だって、この孤児院に、今までの話に聞くような残酷で恐ろしい子供がいるとは思えなかったから。
彼は、僕にとっては話の中だけの存在。
決してこの世界では出会うことのない存在。
それが僕の中にある彼の印象だった。
*** *** ***
小さく古びた聖堂。それはこの孤児院の所有地にあった。牧師も教主もいない、建物だけの聖堂。

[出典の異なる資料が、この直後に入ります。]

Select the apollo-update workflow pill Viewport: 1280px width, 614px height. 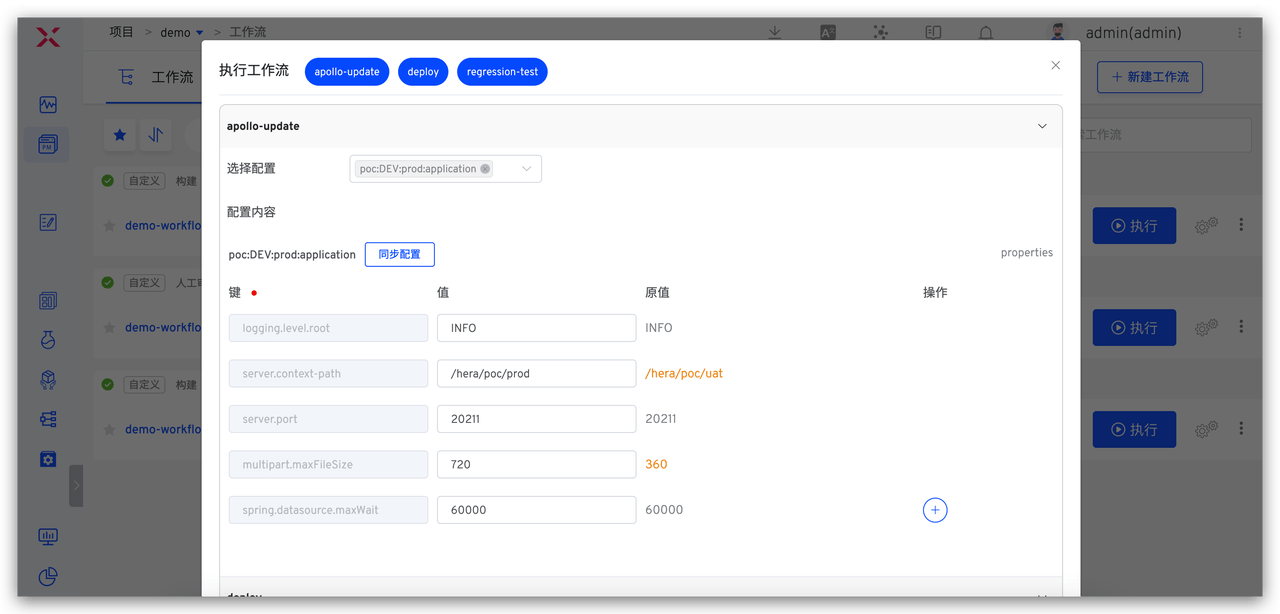(x=347, y=71)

そこに座するは一人の少年。入口手前の席に座っているのは、たぶん奥まで歩くのが面倒くさいからだろう。
木彫りの聖母象を見つめるその瞳は、決して神を交信しているようには見えない。ただここにある時間をやり過ごすために、何となく向けられた瞳だ。
忘れ去られた聖堂。
壁にはいくつかのひびが入り、天井の柱はネズミも歩こうとしないほど老化していた。
やがて少年は聖母を見つめる事に飽きたのか、その場から静かに立ち上がる。
聖母はほほ笑む。またおいで、と。木でできた頬をやわらかく崩して、優しげな瞳を細めて。
彼は明日も来るだろう。そしてほほ笑む聖母を見つめるのだ。
暇な時間を持て余すかのように。
「コラ。あなた、」
部屋に戻る途中声をかけられた。この声はたまに聞く、ここの大人の声だ。大人。つまり、この孤児院で子供の面倒をみる人間のことだ。

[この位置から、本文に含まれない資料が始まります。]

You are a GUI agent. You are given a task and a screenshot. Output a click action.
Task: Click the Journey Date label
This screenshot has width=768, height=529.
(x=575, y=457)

少年は何だろうかと振り返る。別に怪訝そうにするでもなく、億劫そうにするでもなく。呼びかけられたから振り返る。それだけだった。
無言で振り返った少年の目に映ったのは、やはりたまにここで見かける大人の姿だった。
やわらかい甘栗色の髪を後ろに結わえ、大きな瞳を優しそうに細めている。一瞬、少年の脳裏に見慣れた聖母の姿が浮かんで消えた。
「あなたでしょ、なんであんなことしたの?」
何の話かわからなかった。少年は眉をひそめて、目の前で視線をそろえようとかがむ女を見た。
「ほら、黙ってちゃわからないわよ」
こちらだって、何のことかわからない。返答を催促するならもう少し話の詳細を言ってくれてもいいじゃないか。

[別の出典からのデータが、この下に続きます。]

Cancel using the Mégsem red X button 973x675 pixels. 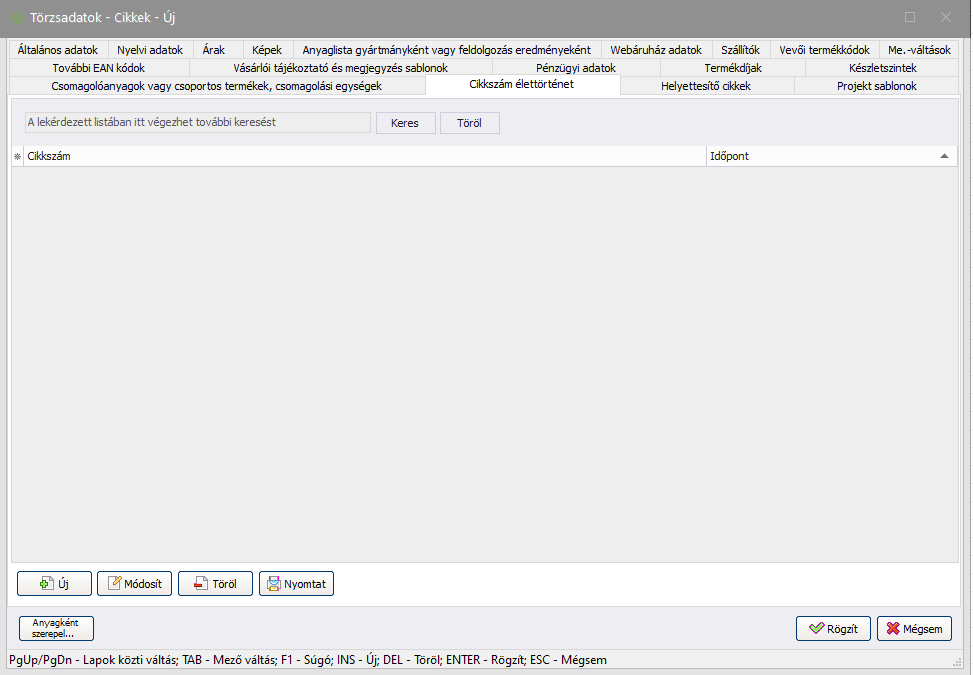coord(914,629)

言葉の足りなすぎる女。少年は面倒くささに頭を掻いた。
「なんですか?」
やっと口を開いた少年の頭へ、女は優しく手を乗せた。
「あなたがやったって、皆言ってるのよ?」
だから何の話だよ。
「俺が何をしたんですか」
「あら?」
女は首をかしぐ。良い大人が、何て幼い動作をするのだろう。だが、少年にはその動作がとても女に合っているように思えた。何の違和感もないのだ。
「俺が、何かしましたか?」
少年はもう一度訪ねた。
女は茶色い瞳を右上へ泳がせる。それはまるで頭の中を整理しているかのよう。そして数秒後にはその瞳を少年の方に戻して何も知らない子供のように、また首をかしげた。
「もしかして、あなたじゃないの?」
「だからなにが」
「事務室の窓ガラスを割ったのよ」
「………知らない」
「あら、」
この濡れ衣に、女はやっちゃった、と言わんばかりに目を丸めた。
「ほかの子たちにね、誰がやったのかって聞いたら、皆あなたがやったっていうのよ」
「そう、ですか………」
ただの間違いだ。少なくとも今回は。
この間は部屋に泥を巻き散らかした犯人として罰を課せられた。その前は花瓶を割った犯人として罰を課せられた。そしてその前は、みみずを食堂の鍋に入れた犯人として罰を課せられた。さらに前は顔も見たこともない相手の靴を片方、物置に隠した罪。そして、池をのぞいていた子供を後ろから突き落した罪。そしてそして、皆が遠足前につるしておいたテルテル坊主を逆さにつるしなおして、雨を降らせてしまった罪。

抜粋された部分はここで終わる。